== TO DO ==
(1) In the passage about Michel and his son, where had Guri picked up the idea that the bad guys must be the Assyrians?
(2) Rewrite everything in the passage about Michel and his son from "Michel thought, ‘Oh" down to "Nazi bad guy.", changing "antidotes" to "remedies".

== TEXT SEGMENT ==
=======

Michel often worked late in his study on the ground floor of the house. One night, as he sat at his desk, six-year-old Guri came down the stairs from his bedroom. The child entered the study and immediately made for a half-open drawer where he spotted an SS dagger from Michel’s wartime collection. ‘I brought up both of my children not to have military toys - no guns, no shooting - and here he had stumbled on all this Nazi stuff. It was a contradiction. I felt caught.’

To the small boy, the dagger seemed like a sword, and he was thrilled by it. ‘Why do you have this sword?’ he asked. ‘How did you get it?’ Michel felt uncomfortable, and was wondering how to respond to the six-year-old when Guri answered his own question. ‘You took it from a bad guy.’ Michel nodded as the child came up with another question. ‘Who are the bad guys, Daddy?’ Again the child answered his own question with information picked up at Bible study. ‘It must be the Assyrians.’

Michel thought, ‘Oh my God, I don’t want this. The Assyrians will become the Syrians, and then it will be the Arabs. I don’t want him to go down this road.’ It was a critical moment. He could either burden his son with a legacy of hate - albeit the legitimate hatred of Nazi evil - or introduce him to a more complicated world of personal responsibility. ‘One is not born with hatred, one learns hatred. Children are injected with it and then they grow up with it. As adults they have to find reasons to justify their hatred, and they find these reasons. Hatred is dangerous because it can last for ever, be handed down from one generation to the next. There are antidotes to most poisons, but none for the poison of hatred. Especially if it is inculcated in children.’

He told Guri that he had taken the sword from a Nazi bad guy.

A few days later Guri had a new question. ‘If God created all life, did he create bad guys and Nazis?’

Michel told his son to fetch his latest favourite toy, a space figure with a revolving head that revealed different expressions ranging from benign to downright evil. Michel rotated the head, moving from one expression to another, and asked Guri to tell him whether the face was a bad guy or a good guy. The child became engrossed in the game, emphatically differentiating between the two.

=======

== ENTRIES PROVIDED ==

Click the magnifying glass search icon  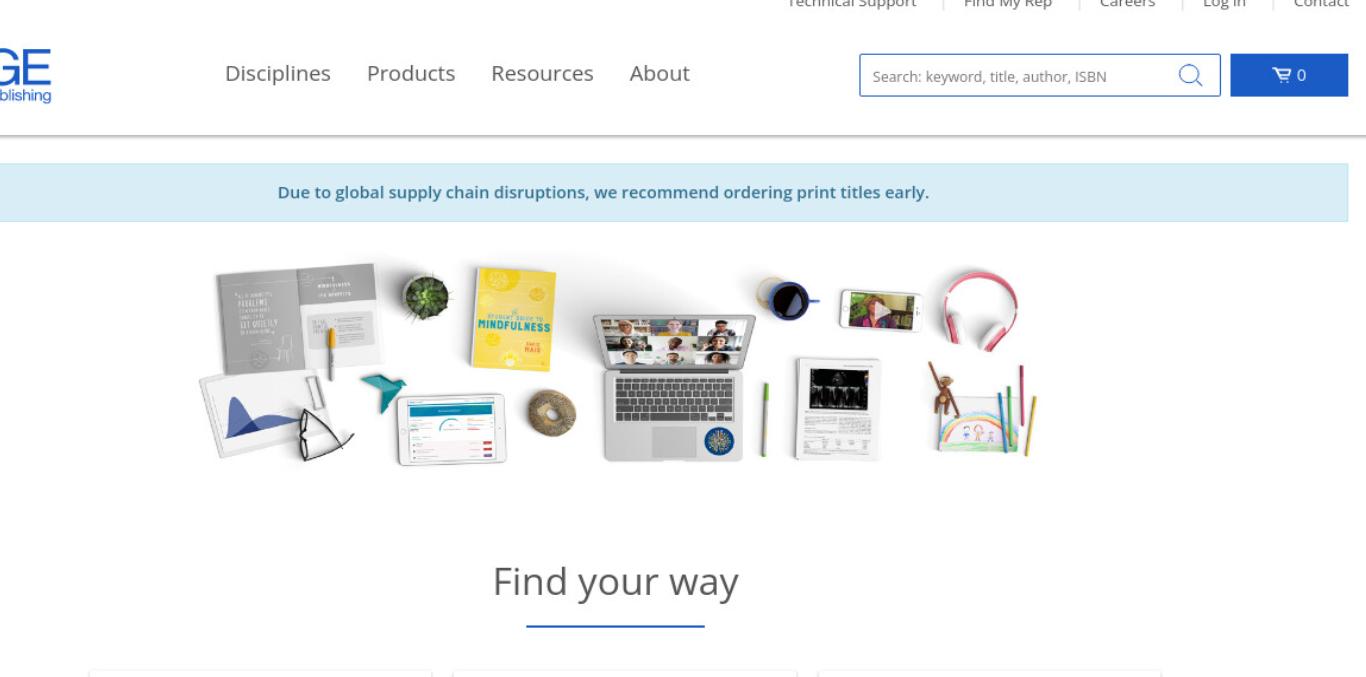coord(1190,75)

=======

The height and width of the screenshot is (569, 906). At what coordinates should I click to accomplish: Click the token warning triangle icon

=======

== OUTPUTS FOR THE TASKS ==
(1) At Bible study.

(2)
Michel thought, ‘Oh my God, I don’t want this. The Assyrians will become the Syrians, and then it will be the Arabs. I don’t want him to go down this road.’ It was a critical moment. He could either burden his son with a legacy of hate - albeit the legitimate hatred of Nazi evil - or introduce him to a more complicated world of personal responsibility. ‘One is not born with hatred, one learns hatred. Children are injected with it and then they grow up with it. As adults they have to find reasons to justify their hatred, and they find these reasons. Hatred is dangerous because it can last for ever, be handed down from one generation to the next. There are remedies to most poisons, but none for the poison of hatred. Especially if it is inculcated in children.’

He told Guri that he had taken the sword from a Nazi bad guy.